── Given text
First person shooters are hardly in short supply on the Xbox, but apart from Halo nothing has made it past the good category to be classed as a truly great game. It is a great surprise then that a game with almost no hype from developer not known for great things has turned out to be one of the Xbox games to own this year. The plot is simple, escape from Butcher Bay high security prison. As you may expect, this isn’t an easy thing to do.

Never has something so rough and brutal looked so beautiful. Technically the game uses all the current buzzwords in the industry to create a look that looks a generation ahead of most current Xbox games, but it’s the games moody atmosphere that stands out. The sparingly used lighting plays a key part in creating a genuinely foreboding environment to play in. Gangs hang out menacingly and other inmates go about their business, creating a believable working prison. Each one with his own personality and look. Riddick himself casts shadows on the environment and is modelled with a brilliant likeness, shown off when the camera switches to a third person view for certain actions such as ladder climbing and recharging health.

The on screen HUD is minimal with only a health bar (which uses a recharge mechanism similar to that of Halo) appearing on screen. This lack of information that has become almost mandatory in a videogame makes for a very involving experience. Much like Namco’s Breakdown, combat is not limited to guns. Riddick has a very well implemented hand-to-hand combat mechanism that is more than just a gimmick. A lot of the game is played without Riddick carrying a weapon. Punches are thrown with a combination of the right trigger and left analogue stick, while blocks are performed with the left trigger. Good timing can result in some impressive combo’s and when taking on an armed guard you can pull off some wonderfully brutal disarm manoeuvres.
────
Aim 1:
Summarize the game review in two sentences.
Aim 2:
Rewrite the part of the game review from "The on screen" up to and including "brutal disarm manoeuvres.", swapping "health bar" for "life meter".
Aim 3:
Go on with the Riddick game review from the point where it stops.
── Raw data
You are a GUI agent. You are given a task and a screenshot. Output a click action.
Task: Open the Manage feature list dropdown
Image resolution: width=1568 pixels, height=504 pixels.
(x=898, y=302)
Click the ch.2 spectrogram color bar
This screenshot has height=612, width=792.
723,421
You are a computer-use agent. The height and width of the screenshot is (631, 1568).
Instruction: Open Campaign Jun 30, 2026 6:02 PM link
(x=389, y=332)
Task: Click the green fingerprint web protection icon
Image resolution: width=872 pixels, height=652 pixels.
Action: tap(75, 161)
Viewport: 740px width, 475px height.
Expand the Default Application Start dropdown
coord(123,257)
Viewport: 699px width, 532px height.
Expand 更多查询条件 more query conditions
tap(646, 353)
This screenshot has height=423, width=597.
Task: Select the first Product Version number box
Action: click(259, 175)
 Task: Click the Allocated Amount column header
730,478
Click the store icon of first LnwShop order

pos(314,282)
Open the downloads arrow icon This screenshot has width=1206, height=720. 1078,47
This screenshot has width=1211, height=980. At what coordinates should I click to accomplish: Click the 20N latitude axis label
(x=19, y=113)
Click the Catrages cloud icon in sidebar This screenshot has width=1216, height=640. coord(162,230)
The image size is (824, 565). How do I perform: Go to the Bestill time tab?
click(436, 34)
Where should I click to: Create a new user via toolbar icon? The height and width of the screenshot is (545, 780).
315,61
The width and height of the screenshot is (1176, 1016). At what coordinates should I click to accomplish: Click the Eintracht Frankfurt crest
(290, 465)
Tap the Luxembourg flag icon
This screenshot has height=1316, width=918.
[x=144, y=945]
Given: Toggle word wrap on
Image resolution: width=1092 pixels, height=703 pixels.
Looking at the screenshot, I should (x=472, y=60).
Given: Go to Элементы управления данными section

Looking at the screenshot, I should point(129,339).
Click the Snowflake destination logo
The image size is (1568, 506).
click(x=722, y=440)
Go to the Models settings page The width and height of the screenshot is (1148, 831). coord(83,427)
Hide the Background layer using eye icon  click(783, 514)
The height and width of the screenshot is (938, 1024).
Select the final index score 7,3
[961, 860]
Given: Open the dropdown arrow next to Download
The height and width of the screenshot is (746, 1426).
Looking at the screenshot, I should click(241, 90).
────
Task answer 1:
The review says that a first person shooter with almost no hype, in which the player must escape Butcher Bay high security prison, has turned out to be one of the Xbox games to own this year. It praises the game's moody atmosphere and lighting, its minimal HUD, and its well implemented hand-to-hand combat.

Task answer 2:
The on screen HUD is minimal with only a life meter (which uses a recharge mechanism similar to that of Halo) appearing on screen. This lack of information that has become almost mandatory in a videogame makes for a very involving experience. Much like Namco’s Breakdown, combat is not limited to guns. Riddick has a very well implemented hand-to-hand combat mechanism that is more than just a gimmick. A lot of the game is played without Riddick carrying a weapon. Punches are thrown with a combination of the right trigger and left analogue stick, while blocks are performed with the left trigger. Good timing can result in some impressive combo’s and when taking on an armed guard you can pull off some wonderfully brutal disarm manoeuvres.

Task answer 3:
Using weapons is equally as satisfying. There is no crosshair, normally found in games of this type, just a laser sight. Targeting zones are forgiving to the player, but never make the game too simple. Firefights are always fun due to the enemies excellent AI. They are seen running for cover and ducking behind cover. While this is nothing new, it works well to make for some exciting shootouts. Of course the now standard melee attack can be performed when in close quarters to an enemy and when used at the right moment packs a killer punch.

Anyone familiar with the Film Pitch Black will know that Riddick has the ability to see in the dark and that ability plays a major part in the game, even though you don’t start the game with it. After an extremely unnerving section battling dwellers in some underground tunnels you learn how Riddick got his special ability and it wasn’t by eating a lot of carrots. Switching into this night vision mode makes Riddick’s eyes extremely sensitive to light and it is impossible to see anything if there is more than ambient lighting in the area. This vision mode looks very cool, but must be used in the right situations so you don’t hamper your vision unnecessarily.

Have we seen this guy before? Robocop anyone?

Seeing as you are trying to escape, Riddick must lay low, so stealth occasionally plays an important part to the gameplay. Crouching will put you in stealth mode; if you are hidden from view the screen will take a blue tint and distort slightly. You can move around like this unseen from guards. This works well, but there are moments where you think a guard should have seen you, but just walks straight past. It is a minor flaw and never hurts the gameplay enough to detract from the game. Being the cold killer Riddick is he loves to sneak up on people and break their necks. This move is very satisfying and is the best way to kill enemies when bullets are scarce or when you have to try and remain unnoticed. Killing a guard in the patrol path of another isn’t a wise move as the dead body will alert him and he will raise the alarm. Riddick can drag bodies around and placing them in dark corners or behind crates is the best course of action.

Matching the games stunning visuals is the equally good soundtrack. It could have come straight from a Hollywood movie and fits with the mood of the game perfectly. Voice acting is top notch with all characters in the game giving good performances, Vin Diesel in particular is excellent, delivering his lines with a tone perfectly suited to a cold blooded killer. Sound effects are excellent and pack a punch suitable for the visceral onscreen action. It should be no surprise in a game this violent, but there is a liberal amount of swearing in the game. Make no mistake, this is a game for a mature audience.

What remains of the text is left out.